You are not a before picture

I recently listened to You are not a before picture by Alex Light, this was my 5th read of the year and my first book in the challenge to read a little bit more non-fiction this year.

Book summary

This book delves into body image, diet culture, the history of diets as a concept and how to break free of the dieting cycle. It is full of personal anecdotes of Alex’s own journey with diet culture, which actually lead her to develop an eating disorder in her 20’s. Alex light is a fashion/ body positivity influencer who I had not actually come across before this. She has shared publicly on social media her journey into body acceptance and food neutrality and this book was published with the hope of consolidating a lot of the conversations she’s had in online spaces into one place. The book also includes quotes and passages from Doctors, psychologists, nutritionists and body positivity influencers from marginalised communities.

My thoughts

As there aren’t many pictures of me on this blog, let me get ahead of this and say, I am not slim. I occupy a mid – plus sized ish body and have never been thin, I have always been very sporty but at every level of fitness, I have always carried a bit of squish.

As I’ve explored in my yearly reflection post ‘Exercising without a weightloss goal‘ , I’ve already done a lot of the reflecting to undo diet culture’s grip on me and my own issues with body image.
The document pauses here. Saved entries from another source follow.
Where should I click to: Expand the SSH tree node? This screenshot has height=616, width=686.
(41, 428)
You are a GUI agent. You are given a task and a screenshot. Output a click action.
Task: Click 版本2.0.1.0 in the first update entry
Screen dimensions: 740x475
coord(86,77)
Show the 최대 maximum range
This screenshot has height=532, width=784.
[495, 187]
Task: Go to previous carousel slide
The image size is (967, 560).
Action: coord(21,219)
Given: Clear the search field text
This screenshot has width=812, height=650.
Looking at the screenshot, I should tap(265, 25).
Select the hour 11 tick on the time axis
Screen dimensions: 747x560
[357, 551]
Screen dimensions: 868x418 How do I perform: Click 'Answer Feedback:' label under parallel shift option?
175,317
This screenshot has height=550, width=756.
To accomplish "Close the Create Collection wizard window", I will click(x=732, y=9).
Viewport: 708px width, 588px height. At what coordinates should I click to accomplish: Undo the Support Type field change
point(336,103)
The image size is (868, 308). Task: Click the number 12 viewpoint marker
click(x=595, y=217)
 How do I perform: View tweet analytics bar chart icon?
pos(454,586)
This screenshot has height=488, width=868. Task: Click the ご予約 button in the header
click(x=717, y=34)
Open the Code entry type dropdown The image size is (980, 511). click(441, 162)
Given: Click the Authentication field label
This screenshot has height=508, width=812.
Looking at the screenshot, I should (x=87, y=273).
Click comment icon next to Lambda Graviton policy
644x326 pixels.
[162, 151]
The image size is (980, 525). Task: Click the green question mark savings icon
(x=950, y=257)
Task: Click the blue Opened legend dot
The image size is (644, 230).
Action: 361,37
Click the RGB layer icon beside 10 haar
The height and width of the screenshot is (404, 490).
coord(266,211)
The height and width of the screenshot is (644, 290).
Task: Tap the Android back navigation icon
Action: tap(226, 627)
I did a lot of that on my own, not trusting online spaces to teach me this because I exist in a body that will always fundamentally be outside the norm and most ‘wellness’ approaches are diets in trench coats. I also began my journey staunchly anti-diet, thanks to how I’ve seen a parent’s experience in this space, so I never been on the toxic cycle of trying diet after diet. With that in mind, some parts of this book weren’t helpful for what I read it for: to stop chasing some version of my body that might never be, or a version of it that was 20 years old and didn’t work full time.

However, I do think this is a book I would love many people, mainly women, in my life to read, it breaks down how diets don’t work and they were never designed to (because how else would they continue to make money). It goes into the science behind how restrictive eating affects your metabolism and psychology long term but in a way that is digestible; not too sciencey, and not too wishy-washy. This is a book for the people having conversations that I hear in my office, or for the sad -tragic meals I see in the lunch room that oscillate in the spectrum of a pathetic little cup-o-soup to takeaways.

This book also tackles how to get out of the trap of comparing yourself to others, specifically people on social media. This isn’t an area I struggle with luckily as I never fell down this mental trap but I think it would be helpful advice for other people. I think this book is a good step one for anyone looks to break out of the cycle of dieting and body image issues.